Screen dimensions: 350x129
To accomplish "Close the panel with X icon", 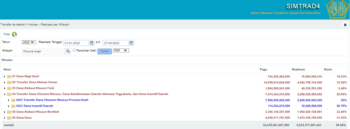I will tap(345, 25).
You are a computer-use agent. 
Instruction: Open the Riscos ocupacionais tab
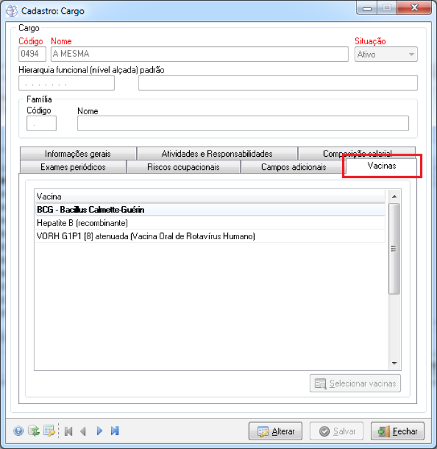point(183,167)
====
Transcribe everything from the line containing "You are a computer-use agent." down to the end of the entries, leaving the pictures out.

You are a computer-use agent. 
Instruction: Open the Riscos ocupacionais tab
point(183,167)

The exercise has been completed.